▶ YOUR TASK
Your reply should reproduce each record precisely as written.

▶ TASK INPUTS
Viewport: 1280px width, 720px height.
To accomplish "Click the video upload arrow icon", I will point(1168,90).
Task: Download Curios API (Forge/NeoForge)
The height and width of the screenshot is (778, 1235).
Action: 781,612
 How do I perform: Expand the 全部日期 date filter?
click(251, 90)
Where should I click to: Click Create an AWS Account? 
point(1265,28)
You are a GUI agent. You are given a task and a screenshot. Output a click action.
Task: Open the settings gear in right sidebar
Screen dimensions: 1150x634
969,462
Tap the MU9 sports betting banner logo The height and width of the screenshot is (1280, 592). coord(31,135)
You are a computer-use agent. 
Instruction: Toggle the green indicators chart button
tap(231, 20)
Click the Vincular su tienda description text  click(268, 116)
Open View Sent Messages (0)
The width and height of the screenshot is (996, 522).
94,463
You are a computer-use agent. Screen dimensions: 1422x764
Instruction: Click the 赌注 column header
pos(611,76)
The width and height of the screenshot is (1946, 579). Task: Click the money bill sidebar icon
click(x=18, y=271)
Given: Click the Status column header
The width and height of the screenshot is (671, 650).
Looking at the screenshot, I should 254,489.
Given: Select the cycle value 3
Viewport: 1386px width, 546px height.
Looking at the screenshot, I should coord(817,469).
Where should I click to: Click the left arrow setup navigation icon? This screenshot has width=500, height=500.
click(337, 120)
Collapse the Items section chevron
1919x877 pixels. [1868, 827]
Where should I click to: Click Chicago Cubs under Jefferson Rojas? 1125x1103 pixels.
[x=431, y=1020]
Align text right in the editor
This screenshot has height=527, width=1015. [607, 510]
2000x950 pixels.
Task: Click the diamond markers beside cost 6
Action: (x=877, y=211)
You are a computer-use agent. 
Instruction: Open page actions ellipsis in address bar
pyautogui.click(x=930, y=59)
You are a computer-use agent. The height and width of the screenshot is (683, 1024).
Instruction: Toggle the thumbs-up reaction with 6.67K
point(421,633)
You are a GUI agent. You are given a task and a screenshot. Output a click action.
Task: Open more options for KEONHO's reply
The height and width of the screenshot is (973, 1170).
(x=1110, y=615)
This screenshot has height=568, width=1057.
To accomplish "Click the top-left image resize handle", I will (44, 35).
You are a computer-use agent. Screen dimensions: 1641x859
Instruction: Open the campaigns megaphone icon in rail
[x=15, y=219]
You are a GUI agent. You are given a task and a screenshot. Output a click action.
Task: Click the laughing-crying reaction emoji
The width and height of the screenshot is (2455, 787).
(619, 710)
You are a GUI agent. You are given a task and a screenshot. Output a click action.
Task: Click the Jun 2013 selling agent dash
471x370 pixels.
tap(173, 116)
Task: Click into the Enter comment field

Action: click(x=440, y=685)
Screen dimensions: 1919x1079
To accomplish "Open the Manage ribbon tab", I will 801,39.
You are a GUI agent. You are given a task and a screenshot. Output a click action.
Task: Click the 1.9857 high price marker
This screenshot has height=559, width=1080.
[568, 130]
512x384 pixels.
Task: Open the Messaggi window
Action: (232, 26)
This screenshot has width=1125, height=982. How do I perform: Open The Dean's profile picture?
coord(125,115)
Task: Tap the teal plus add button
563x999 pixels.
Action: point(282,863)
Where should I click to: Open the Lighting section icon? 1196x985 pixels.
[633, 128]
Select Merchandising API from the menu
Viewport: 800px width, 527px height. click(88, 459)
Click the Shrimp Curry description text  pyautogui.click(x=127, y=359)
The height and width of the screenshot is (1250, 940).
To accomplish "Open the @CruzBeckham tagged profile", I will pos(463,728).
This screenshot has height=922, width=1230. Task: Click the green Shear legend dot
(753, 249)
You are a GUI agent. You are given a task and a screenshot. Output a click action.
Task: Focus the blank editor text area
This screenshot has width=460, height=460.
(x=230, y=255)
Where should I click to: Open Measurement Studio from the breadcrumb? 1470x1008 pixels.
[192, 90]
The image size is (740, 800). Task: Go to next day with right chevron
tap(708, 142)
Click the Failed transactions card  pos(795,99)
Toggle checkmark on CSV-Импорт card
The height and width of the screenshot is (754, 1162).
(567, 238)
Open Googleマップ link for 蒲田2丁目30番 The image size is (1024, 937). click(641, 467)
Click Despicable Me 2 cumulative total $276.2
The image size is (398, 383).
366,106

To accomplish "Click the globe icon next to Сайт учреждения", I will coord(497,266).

▶ RESPONSE AREA
Viewport: 1280px width, 720px height.
To accomplish "Click the video upload arrow icon", I will point(1168,90).
Task: Download Curios API (Forge/NeoForge)
The height and width of the screenshot is (778, 1235).
Action: 781,612
 How do I perform: Expand the 全部日期 date filter?
click(251, 90)
Where should I click to: Click Create an AWS Account? 
point(1265,28)
You are a GUI agent. You are given a task and a screenshot. Output a click action.
Task: Open the settings gear in right sidebar
Screen dimensions: 1150x634
969,462
Tap the MU9 sports betting banner logo The height and width of the screenshot is (1280, 592). coord(31,135)
You are a computer-use agent. 
Instruction: Toggle the green indicators chart button
tap(231, 20)
Click the Vincular su tienda description text  click(268, 116)
Open View Sent Messages (0)
The width and height of the screenshot is (996, 522).
94,463
You are a computer-use agent. Screen dimensions: 1422x764
Instruction: Click the 赌注 column header
pos(611,76)
The width and height of the screenshot is (1946, 579). Task: Click the money bill sidebar icon
click(x=18, y=271)
Given: Click the Status column header
The width and height of the screenshot is (671, 650).
Looking at the screenshot, I should 254,489.
Given: Select the cycle value 3
Viewport: 1386px width, 546px height.
Looking at the screenshot, I should coord(817,469).
Where should I click to: Click the left arrow setup navigation icon? This screenshot has width=500, height=500.
click(337, 120)
Collapse the Items section chevron
1919x877 pixels. [1868, 827]
Where should I click to: Click Chicago Cubs under Jefferson Rojas? 1125x1103 pixels.
[x=431, y=1020]
Align text right in the editor
This screenshot has height=527, width=1015. [607, 510]
2000x950 pixels.
Task: Click the diamond markers beside cost 6
Action: (x=877, y=211)
You are a computer-use agent. 
Instruction: Open page actions ellipsis in address bar
pyautogui.click(x=930, y=59)
You are a computer-use agent. The height and width of the screenshot is (683, 1024).
Instruction: Toggle the thumbs-up reaction with 6.67K
point(421,633)
You are a GUI agent. You are given a task and a screenshot. Output a click action.
Task: Open more options for KEONHO's reply
The height and width of the screenshot is (973, 1170).
(x=1110, y=615)
This screenshot has height=568, width=1057.
To accomplish "Click the top-left image resize handle", I will (44, 35).
You are a computer-use agent. Screen dimensions: 1641x859
Instruction: Open the campaigns megaphone icon in rail
[x=15, y=219]
You are a GUI agent. You are given a task and a screenshot. Output a click action.
Task: Click the laughing-crying reaction emoji
The width and height of the screenshot is (2455, 787).
(619, 710)
You are a GUI agent. You are given a task and a screenshot. Output a click action.
Task: Click the Jun 2013 selling agent dash
471x370 pixels.
tap(173, 116)
Task: Click into the Enter comment field

Action: click(x=440, y=685)
Screen dimensions: 1919x1079
To accomplish "Open the Manage ribbon tab", I will 801,39.
You are a GUI agent. You are given a task and a screenshot. Output a click action.
Task: Click the 1.9857 high price marker
This screenshot has height=559, width=1080.
[568, 130]
512x384 pixels.
Task: Open the Messaggi window
Action: (232, 26)
This screenshot has width=1125, height=982. How do I perform: Open The Dean's profile picture?
coord(125,115)
Task: Tap the teal plus add button
563x999 pixels.
Action: point(282,863)
Where should I click to: Open the Lighting section icon? 1196x985 pixels.
[633, 128]
Select Merchandising API from the menu
Viewport: 800px width, 527px height. click(88, 459)
Click the Shrimp Curry description text  pyautogui.click(x=127, y=359)
The height and width of the screenshot is (1250, 940).
To accomplish "Open the @CruzBeckham tagged profile", I will pos(463,728).
This screenshot has height=922, width=1230. Task: Click the green Shear legend dot
(753, 249)
You are a GUI agent. You are given a task and a screenshot. Output a click action.
Task: Focus the blank editor text area
This screenshot has width=460, height=460.
(x=230, y=255)
Where should I click to: Open Measurement Studio from the breadcrumb? 1470x1008 pixels.
[192, 90]
The image size is (740, 800). Task: Go to next day with right chevron
tap(708, 142)
Click the Failed transactions card  pos(795,99)
Toggle checkmark on CSV-Импорт card
The height and width of the screenshot is (754, 1162).
(567, 238)
Open Googleマップ link for 蒲田2丁目30番 The image size is (1024, 937). click(641, 467)
Click Despicable Me 2 cumulative total $276.2
The image size is (398, 383).
366,106

To accomplish "Click the globe icon next to Сайт учреждения", I will coord(497,266).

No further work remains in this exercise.